DATA SUPPLIED section start

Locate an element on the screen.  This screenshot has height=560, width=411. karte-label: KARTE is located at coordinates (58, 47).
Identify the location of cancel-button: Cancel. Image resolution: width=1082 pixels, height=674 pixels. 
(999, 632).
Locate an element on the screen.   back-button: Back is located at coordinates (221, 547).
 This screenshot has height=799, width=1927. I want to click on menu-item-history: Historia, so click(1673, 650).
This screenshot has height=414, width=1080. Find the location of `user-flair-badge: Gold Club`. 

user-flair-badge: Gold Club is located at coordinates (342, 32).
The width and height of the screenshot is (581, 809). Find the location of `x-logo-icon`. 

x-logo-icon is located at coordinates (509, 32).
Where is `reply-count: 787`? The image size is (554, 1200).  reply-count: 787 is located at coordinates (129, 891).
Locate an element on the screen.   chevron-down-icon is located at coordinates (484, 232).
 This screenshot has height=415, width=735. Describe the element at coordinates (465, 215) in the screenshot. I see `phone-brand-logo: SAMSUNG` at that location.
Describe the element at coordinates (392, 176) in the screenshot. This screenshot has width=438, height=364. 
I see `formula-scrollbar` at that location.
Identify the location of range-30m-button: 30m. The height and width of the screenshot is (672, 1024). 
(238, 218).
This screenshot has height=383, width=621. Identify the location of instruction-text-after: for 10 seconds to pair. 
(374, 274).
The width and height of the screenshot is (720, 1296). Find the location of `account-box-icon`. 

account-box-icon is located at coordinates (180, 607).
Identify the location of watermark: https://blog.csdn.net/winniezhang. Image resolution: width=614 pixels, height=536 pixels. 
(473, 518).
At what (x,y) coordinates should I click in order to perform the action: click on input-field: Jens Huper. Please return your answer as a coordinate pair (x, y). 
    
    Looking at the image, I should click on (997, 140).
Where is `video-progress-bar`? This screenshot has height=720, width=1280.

DATA SUPPLIED section end

Duplicate every one of the rows above, word for word and line for line.

Locate an element on the screen.  This screenshot has height=560, width=411. karte-label: KARTE is located at coordinates (58, 47).
Identify the location of cancel-button: Cancel. Image resolution: width=1082 pixels, height=674 pixels. 
(999, 632).
Locate an element on the screen.   back-button: Back is located at coordinates (221, 547).
 This screenshot has height=799, width=1927. I want to click on menu-item-history: Historia, so click(1673, 650).
This screenshot has height=414, width=1080. Find the location of `user-flair-badge: Gold Club`. 

user-flair-badge: Gold Club is located at coordinates (342, 32).
The width and height of the screenshot is (581, 809). Find the location of `x-logo-icon`. 

x-logo-icon is located at coordinates (509, 32).
Where is `reply-count: 787`? The image size is (554, 1200).  reply-count: 787 is located at coordinates (129, 891).
Locate an element on the screen.   chevron-down-icon is located at coordinates (484, 232).
 This screenshot has height=415, width=735. Describe the element at coordinates (465, 215) in the screenshot. I see `phone-brand-logo: SAMSUNG` at that location.
Describe the element at coordinates (392, 176) in the screenshot. This screenshot has width=438, height=364. 
I see `formula-scrollbar` at that location.
Identify the location of range-30m-button: 30m. The height and width of the screenshot is (672, 1024). 
(238, 218).
This screenshot has height=383, width=621. Identify the location of instruction-text-after: for 10 seconds to pair. 
(374, 274).
The width and height of the screenshot is (720, 1296). Find the location of `account-box-icon`. 

account-box-icon is located at coordinates (180, 607).
Identify the location of watermark: https://blog.csdn.net/winniezhang. Image resolution: width=614 pixels, height=536 pixels. 
(473, 518).
At what (x,y) coordinates should I click in order to perform the action: click on input-field: Jens Huper. Please return your answer as a coordinate pair (x, y). 
    
    Looking at the image, I should click on (997, 140).
Where is `video-progress-bar`? This screenshot has height=720, width=1280.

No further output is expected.